> **TASK OBJECTIVE**
Every line of the records must be repeated exactly; pictures stay out.

> **SOURCE MATERIAL**
==========

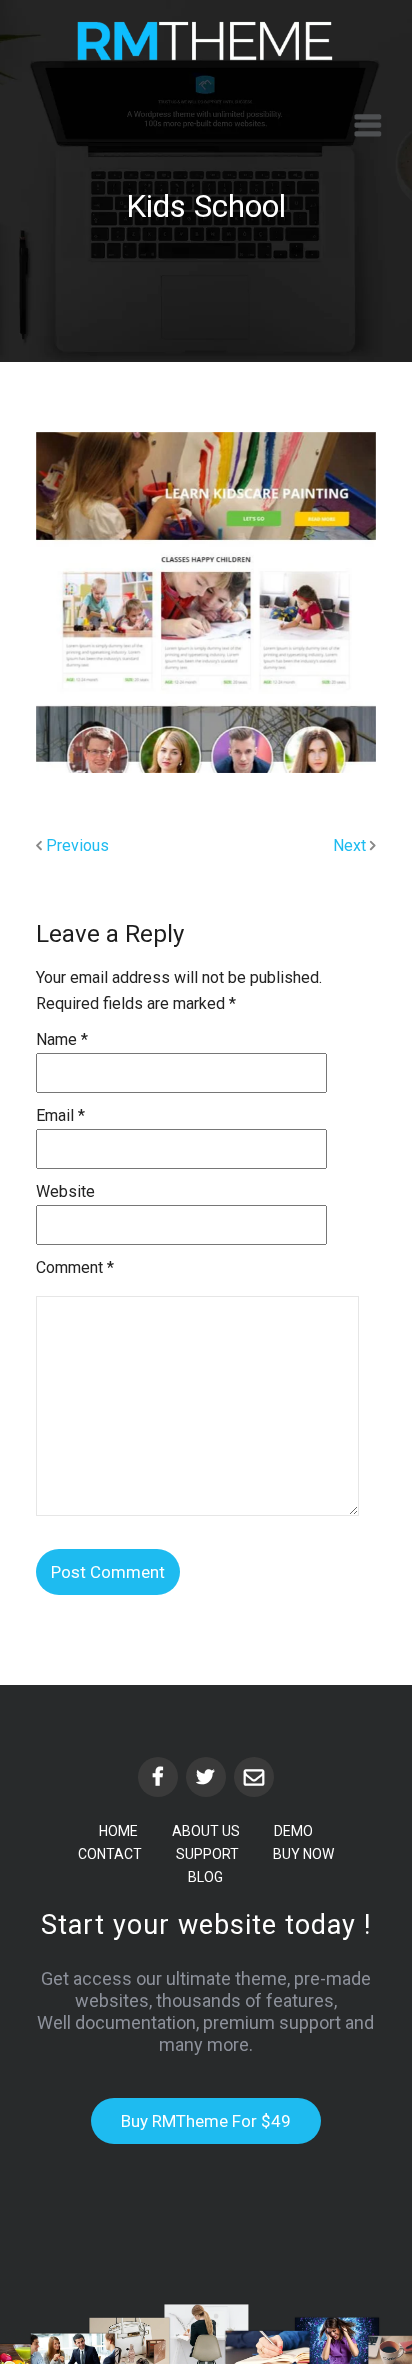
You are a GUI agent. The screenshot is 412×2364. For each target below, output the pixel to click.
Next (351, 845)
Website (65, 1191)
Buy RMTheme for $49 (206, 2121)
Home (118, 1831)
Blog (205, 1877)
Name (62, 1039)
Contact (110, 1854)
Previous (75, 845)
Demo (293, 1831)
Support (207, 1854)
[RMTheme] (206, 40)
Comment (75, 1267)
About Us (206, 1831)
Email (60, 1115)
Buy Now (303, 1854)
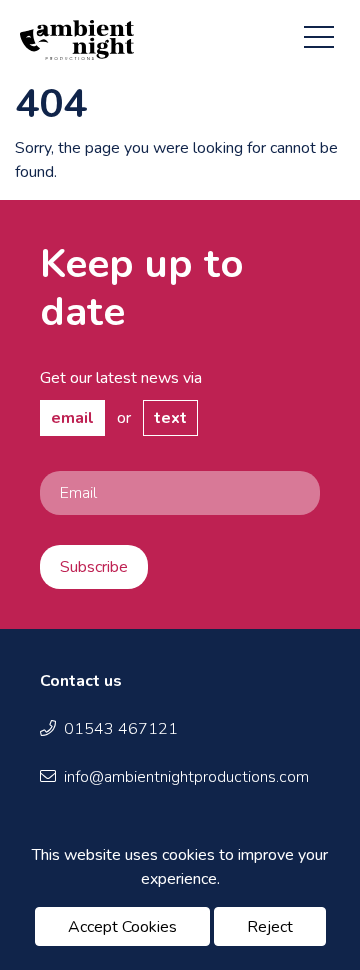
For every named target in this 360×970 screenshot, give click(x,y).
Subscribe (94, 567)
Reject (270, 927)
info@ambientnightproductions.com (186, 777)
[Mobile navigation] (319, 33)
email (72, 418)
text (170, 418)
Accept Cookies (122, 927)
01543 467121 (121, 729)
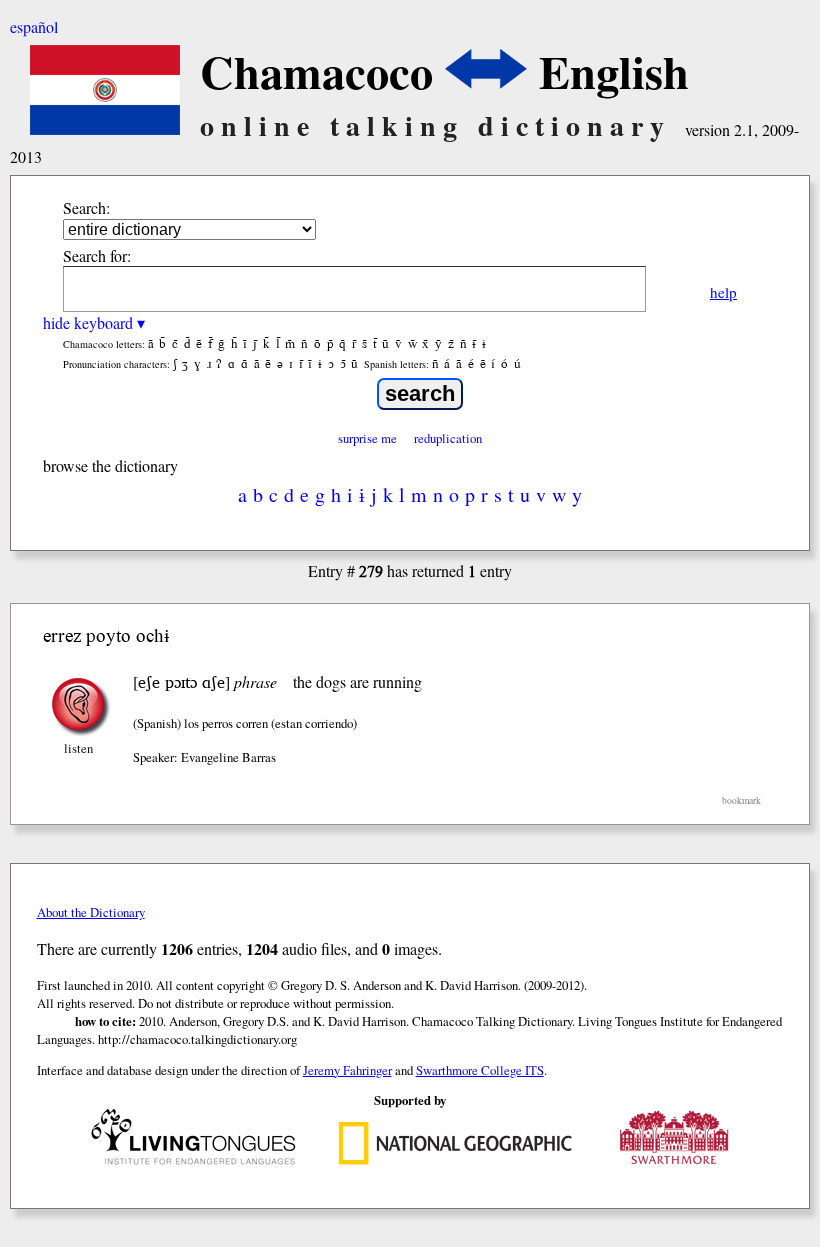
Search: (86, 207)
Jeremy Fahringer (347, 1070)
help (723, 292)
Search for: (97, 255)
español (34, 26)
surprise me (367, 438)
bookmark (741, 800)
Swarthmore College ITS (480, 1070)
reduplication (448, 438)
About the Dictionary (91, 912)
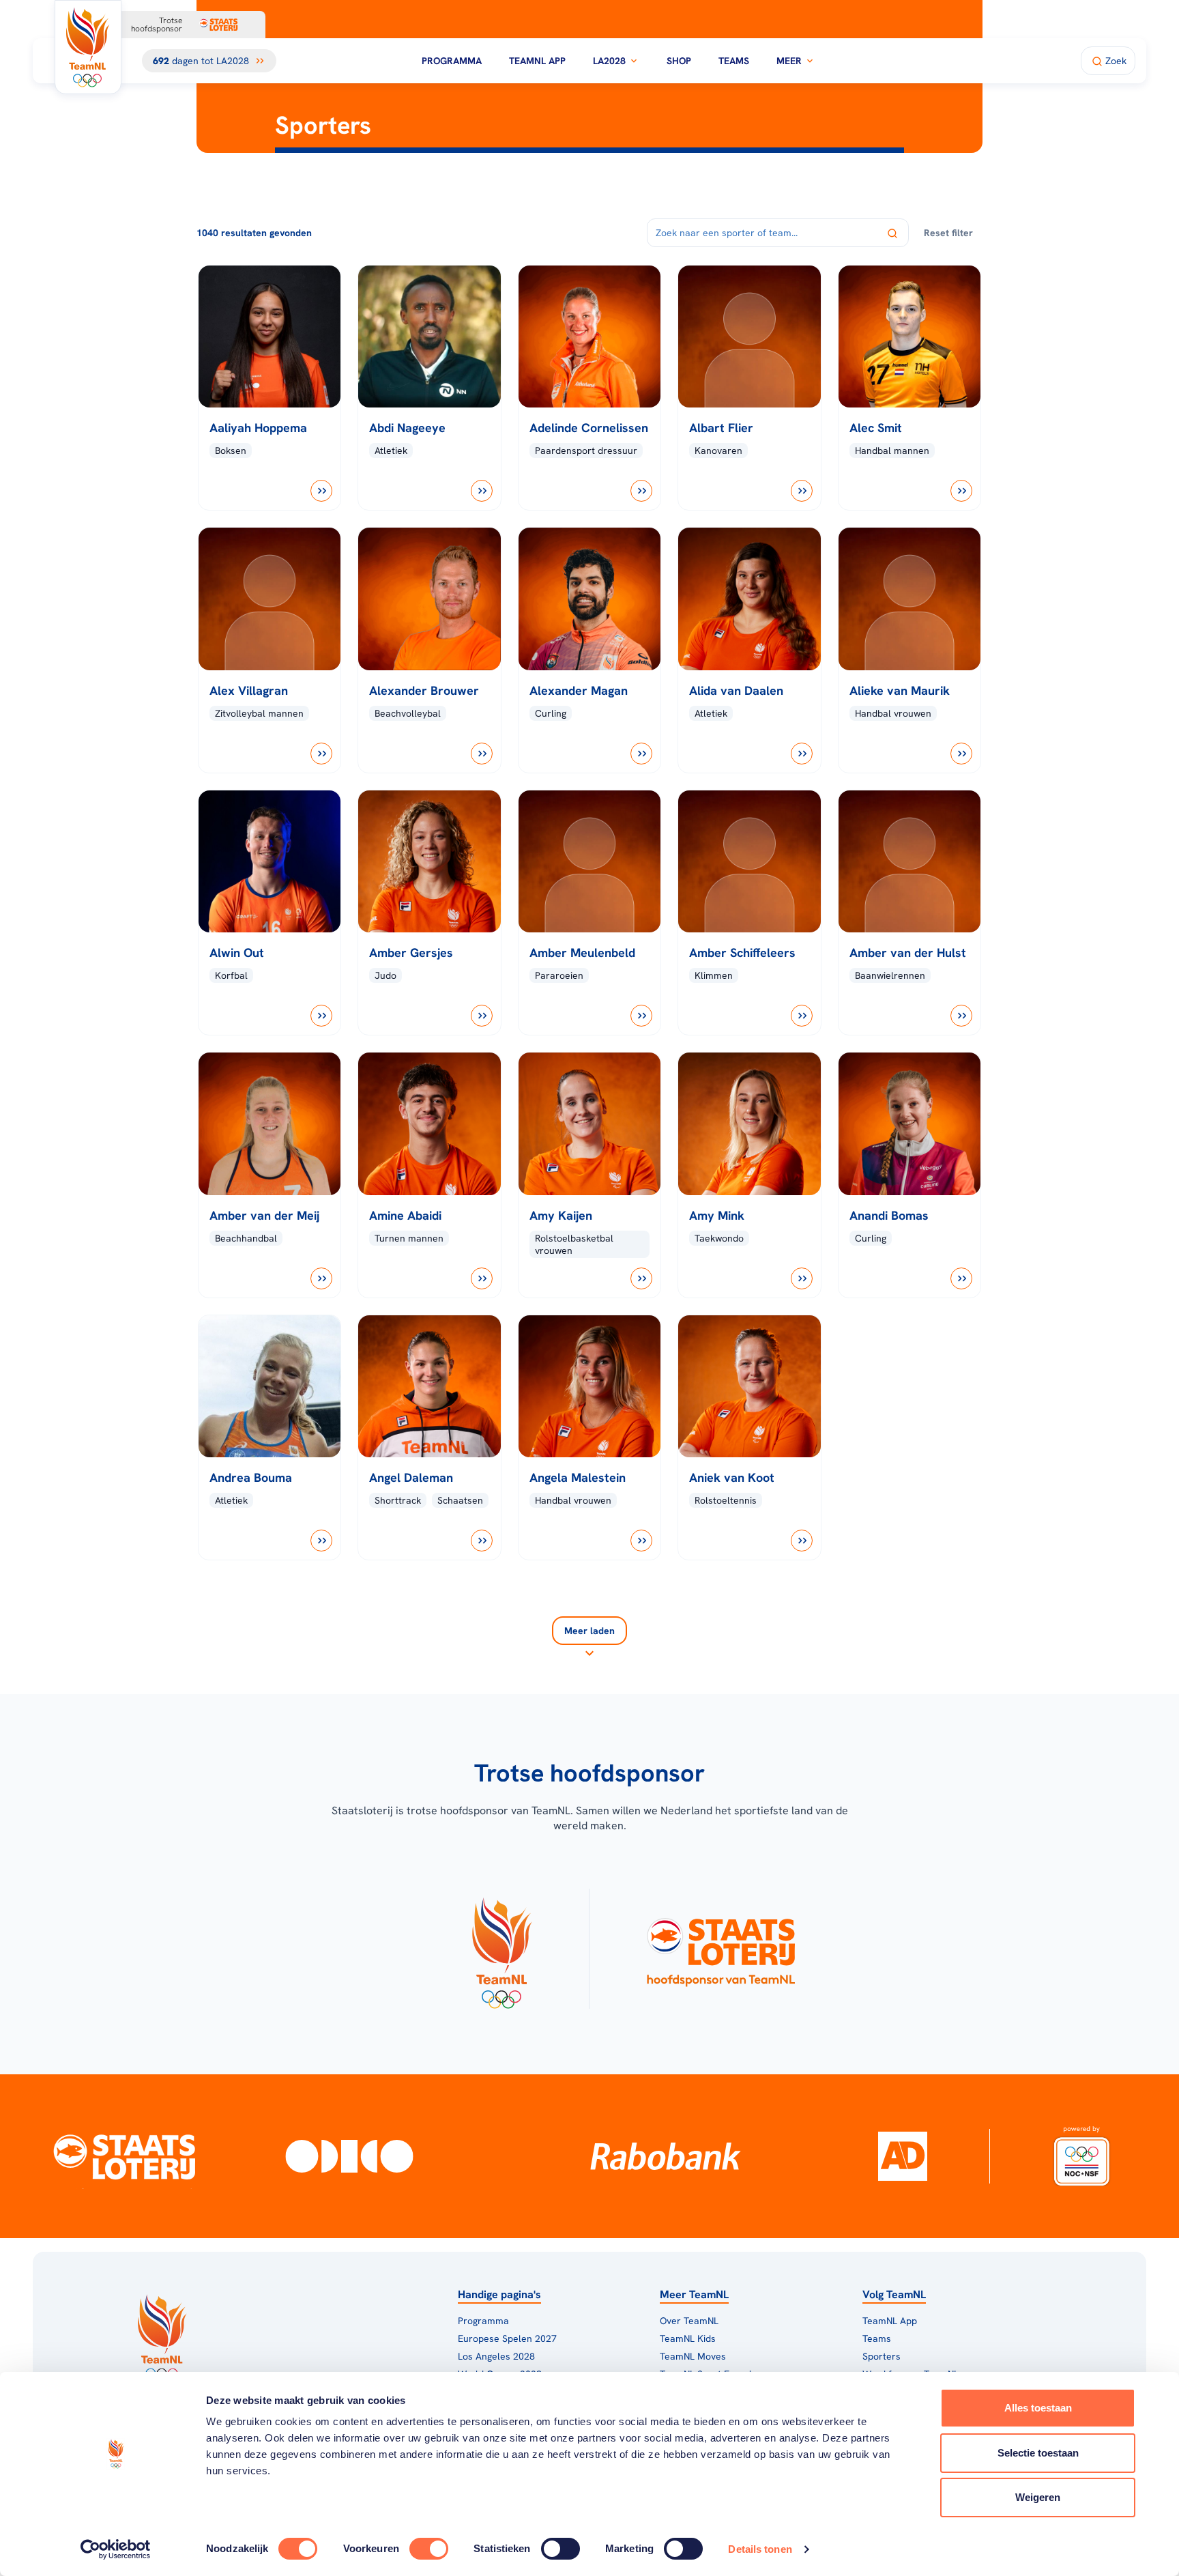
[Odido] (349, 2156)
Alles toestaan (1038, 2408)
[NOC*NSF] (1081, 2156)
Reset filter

==========

> **EXERCISE RESPONSE**
You are a GUI agent. The screenshot is 412×2364. For each target below, output the pixel to click.
Next (351, 845)
Website (65, 1191)
Buy RMTheme for $49 (206, 2121)
Home (118, 1831)
Blog (205, 1877)
Name (62, 1039)
Contact (110, 1854)
Previous (75, 845)
Demo (293, 1831)
Support (207, 1854)
[RMTheme] (206, 40)
Comment (75, 1267)
About Us (206, 1831)
Email (60, 1115)
Buy Now (303, 1854)
For every named target in this 360×970 screenshot, give click(x,y).
Subscribe (94, 567)
Reject (270, 927)
info@ambientnightproductions.com (186, 777)
[Mobile navigation] (319, 33)
email (72, 418)
text (170, 418)
Accept Cookies (122, 927)
01543 467121 (121, 729)
Search: (86, 207)
Jeremy Fahringer (347, 1070)
help (723, 292)
Search for: (97, 255)
español (34, 26)
surprise me (367, 438)
bookmark (741, 800)
Swarthmore College ITS (480, 1070)
reduplication (448, 438)
About the Dictionary (91, 912)
[Odido] (349, 2156)
Alles toestaan (1038, 2408)
[NOC*NSF] (1081, 2156)
Reset filter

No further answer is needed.